Again, I question my decision to return to Melbourne. Suddenly my hasty departure feels premature. Silly. Unnecessary, even. As I push my trolley through the departure gate and embrace my awaiting friend, someone from the small crowd of people to the left yells “SOCIAL DISTANCING!”. We pull apart immediately, turning pink. The inconsistency and uncertainty surrounding this pandemic starts to become clear to me. No-one really knows how to think, feel, behave anymore. No one really knows what is right or wrong. As we leave the airport, I find this realisation somewhat comforting.

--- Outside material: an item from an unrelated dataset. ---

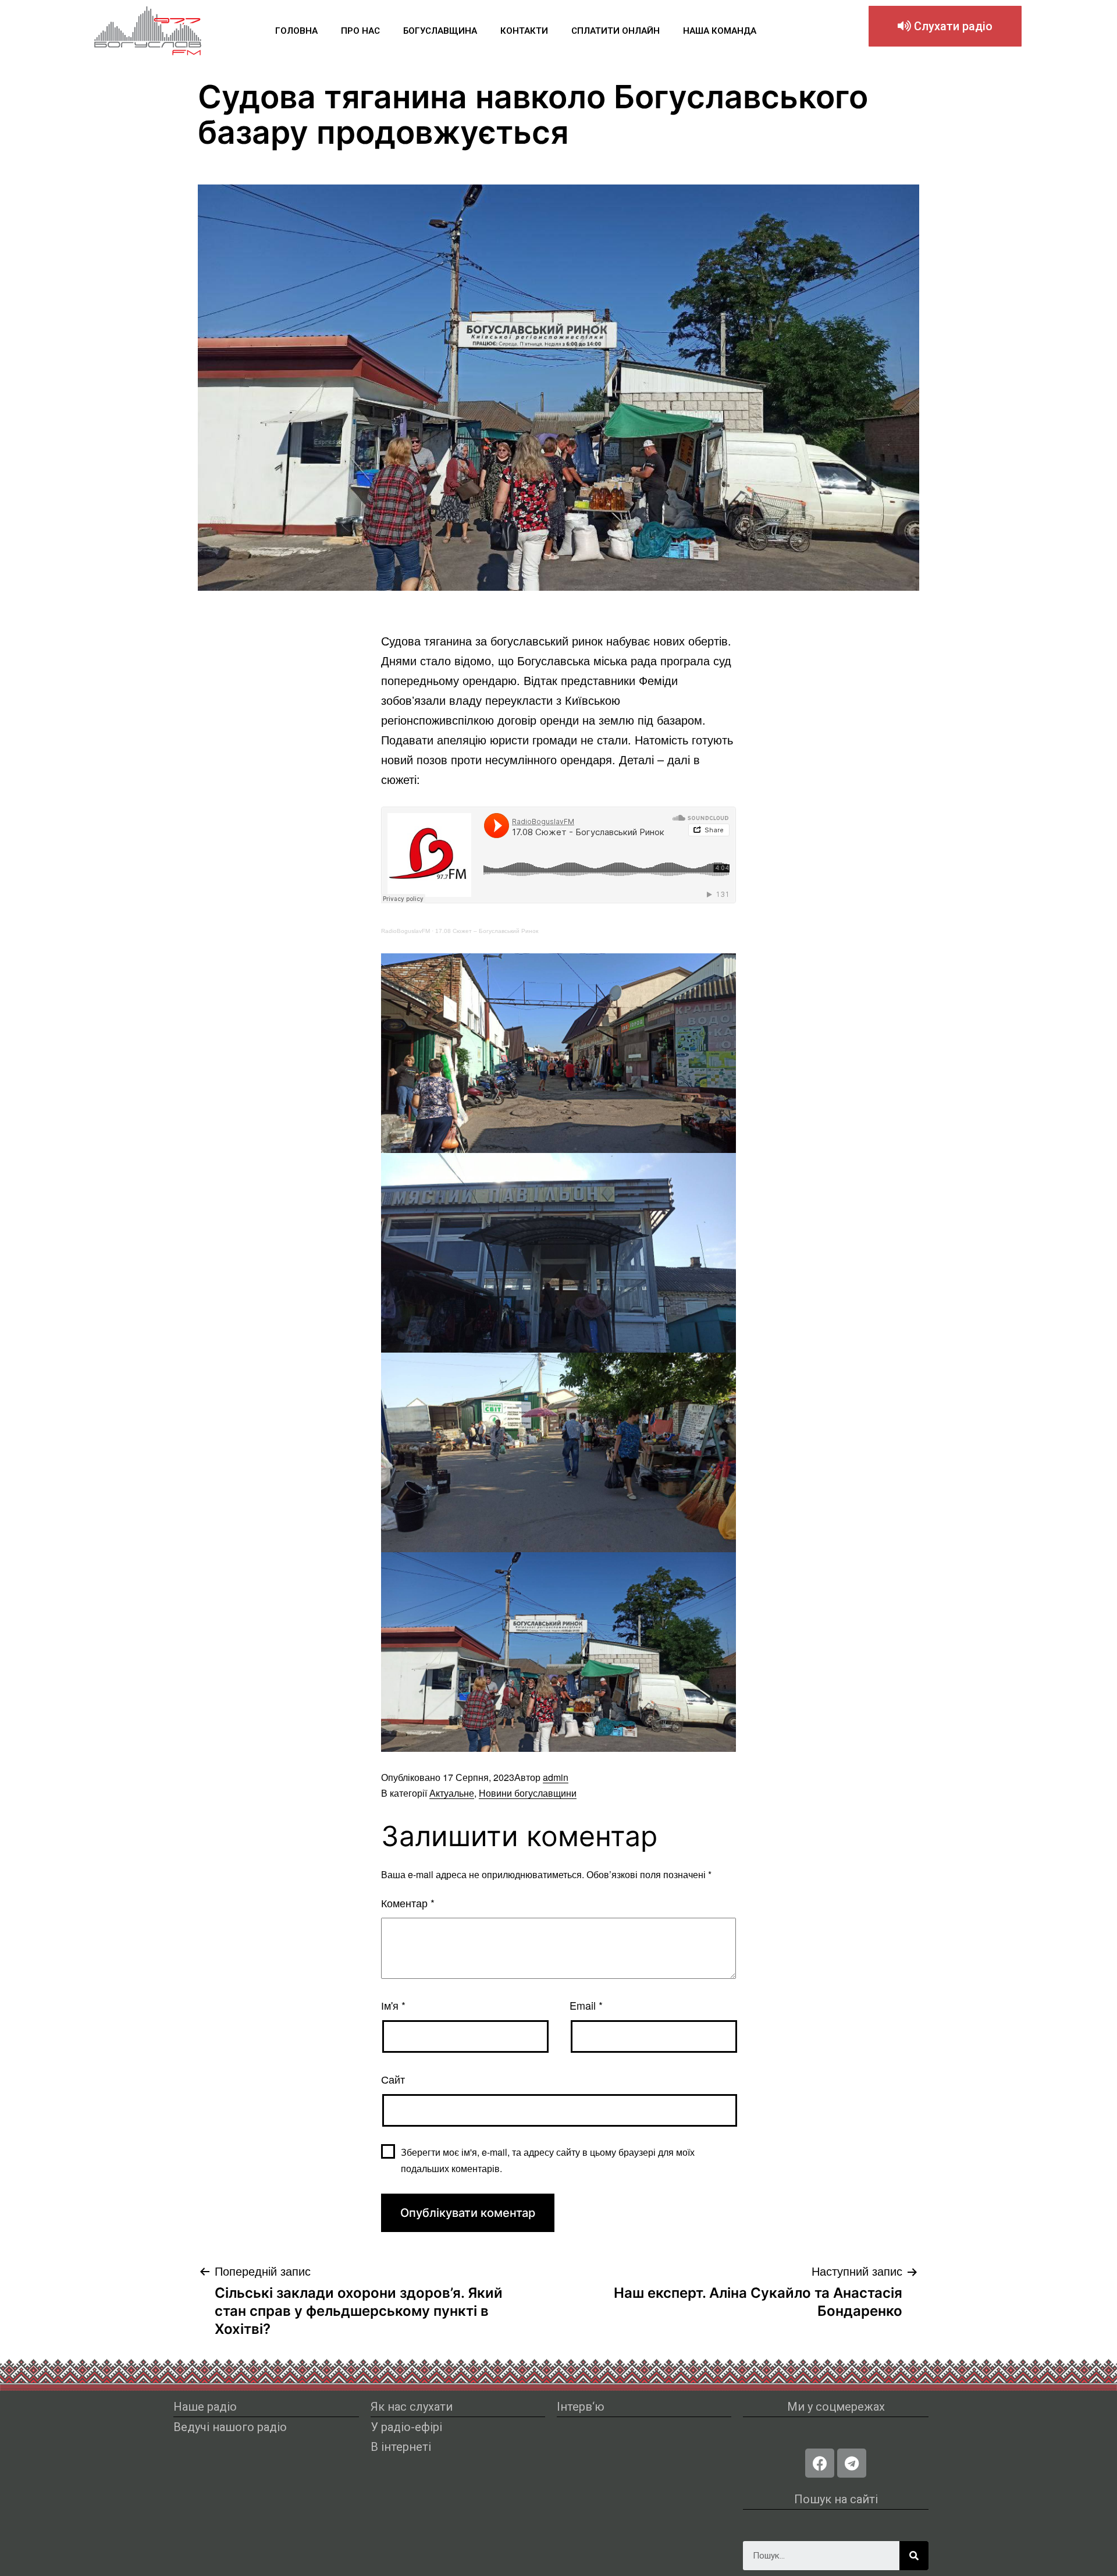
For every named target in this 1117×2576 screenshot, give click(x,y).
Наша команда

20th March, 8am local time: Prime Minister Scott Morrison announces that today, Australia will close its borders.

Bruce: Solidarity anyone?

William Wood (by a beach in Australia): We are not quite on lockdown, but we are definitely in exile from our normal lives. I was talking to a friend this weekend and tried to put a good spin on this by noting that we are hardly the first generation to go through turbulent times, and gave my grandparents as examples. Both my grandfathers were in the war, my grandmothers went to work in the war effort, and they all grew up during the Great Depression. My friend, who is older, noted that this was true, but pointed out that while COVID-19 might not be worse, it is different in that we are all supposed to do our part by being fundamentally apart from each other. “Anomie, by definition,” I replied back, and she agreed. So I have a sense of significant privilege on the one hand in that I have a job, a house, and healthy family. And as a sociologist I see all the clear lines of social marginalisation playing out in particularly virulent ways – especially in the US where I am from, but even in Australia and New Zealand in terms of social class, gender, and ethnicity.  I also have, like many other people, an acute sense of anomie in that I am disconnected from the external and normative structures that pattern my life, and none of us currently have any sense of how long this will go on, or how we are “supposed” to adjust to living in constant uncertainty.